Il Presidente di Confindustria Messina, Ivo Blandina, ha inviato ai parlamentari messinesi dell’Assemblea Regionale Siciliana, una lettera in cui vengono evidenziate perplessità e preoccupazioni per le imprese siciliane e l’intero mondo produttivo della provincia messinese.

“Alcune misure di finanza – così come ipotizzate dalla Manovra – se attuate, determineranno, contrariamente a quanto auspicato, nessun incremento significativo sul fronte delle entrate e invece un ulteriore effetto recessivo sul fronte economico e degli elementi generatori di ricchezza. E’ necessario che le forze politiche, insieme a chi riveste una responsabilità istituzionale, condividano con Confindustria, un esame ragionato di proposte indirizzate alla tutela di alcuni comparti produttivi che caratterizzano il tessuto economico della nostra provincia”.

“In un periodo di crisi del sistema produttivo è paradossale che si intervenga per aumentare vari canoni (acque minerali, cave, uso di acque per fini industriali ecc.), con il risultato di ottenere, forse,  un incremento di entrate irrisorio rispetto ad un bilancio regionale che contempla  spese correnti per quasi  15 miliardi di euro.
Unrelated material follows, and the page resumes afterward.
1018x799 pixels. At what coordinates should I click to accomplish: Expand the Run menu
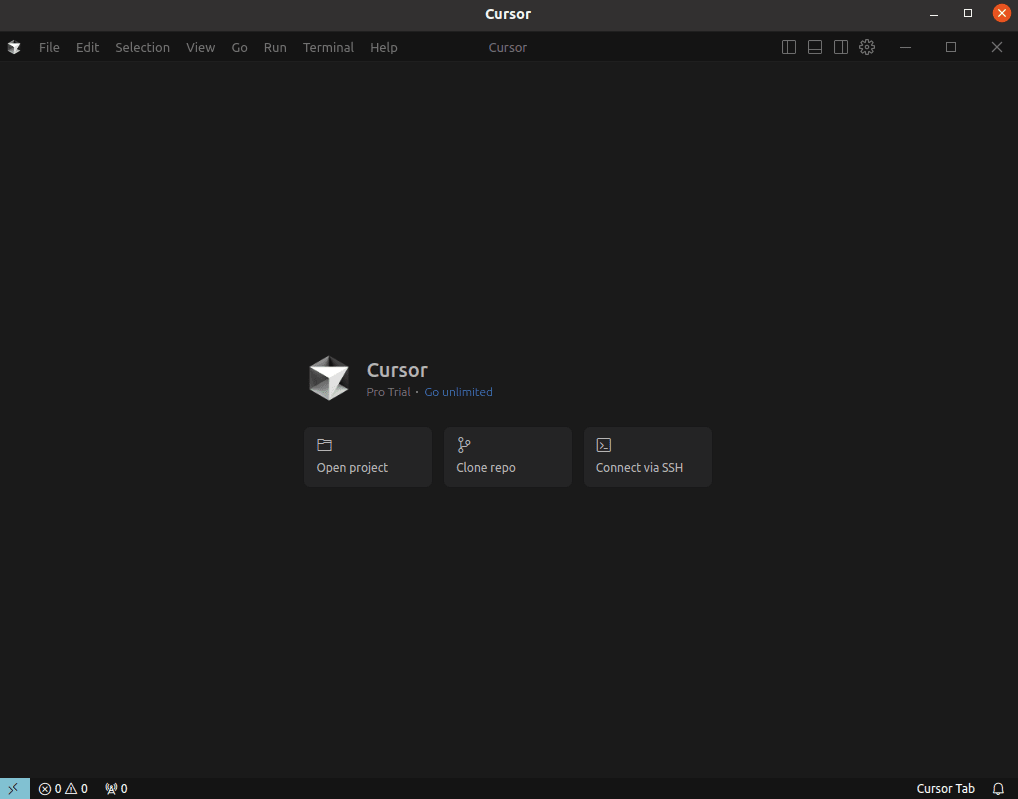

Per quanto riguarda le acque minerali, ad esempio, che già da circa 10 anni pagano il canone tra i più alti d’Italia e d’Europa, il Governo sta proponendo   con la manovra finanziaria, all’esame dell’ARS in queste ore, interventi che prevedono aumenti che abbiamo stimato pari al 600%, costringendo le aziende a significative riduzioni di personale (in Sicilia tra diretti ed indiretti gli occupati sono circa 1000 unità) e in qualche caso persino alla chiusura. Va sottolineata con stupore, altresì,  la previsione della rideterminazione, con un incremento minimo del 30%, delle tariffe relative all’accesso ai servizi resi dall’Amministrazione regionale.
Anche in questo caso si lascia intravedere l’introduzione di balzelli ed orpelli per far pagare di più alle imprese determinati servizi che non si distinguono certamente per qualità e tempestività nelle risposte agli utenti.
Per quanto riguarda  il settore delle cave e del comparto industriale ad esso connesso l’imposizione di un canone di produzione commisurato alla quantità di materiale estratto comporta nuovi costi di produzione insostenibili e non giustificati  in un momento di crisi quale quello attuale che vede il settore interessato da una riduzione dei volumi pari al 40%. Sono balzelli che le imprese non possono sopportare e gli effetti si riverbereranno su tutti i settori,  dal cemento, all’edilizia, con inevitabili ripercussioni sul piano occupazionale.
Insomma, si cerca di spremere un limone che non ha più succo e non si interviene laddove è necessario incidere, non percependo che continuando a deprimere e mortificare quel poco di manifatturiero e di produttivo che è rimasto nella nostra Regione, si ottiene il “formidabile risultato” di continuare a registrare la diminuzione dei principali cespiti di entrate tributarie (IVA, IRE, IRES, IRAP ecc.), che derivano principalmente da chi produce beni e servizi vendibili. E’ noto peraltro che solo dal 2009 al 2010 le entrate tributarie sono diminuite di un miliardo di euro”.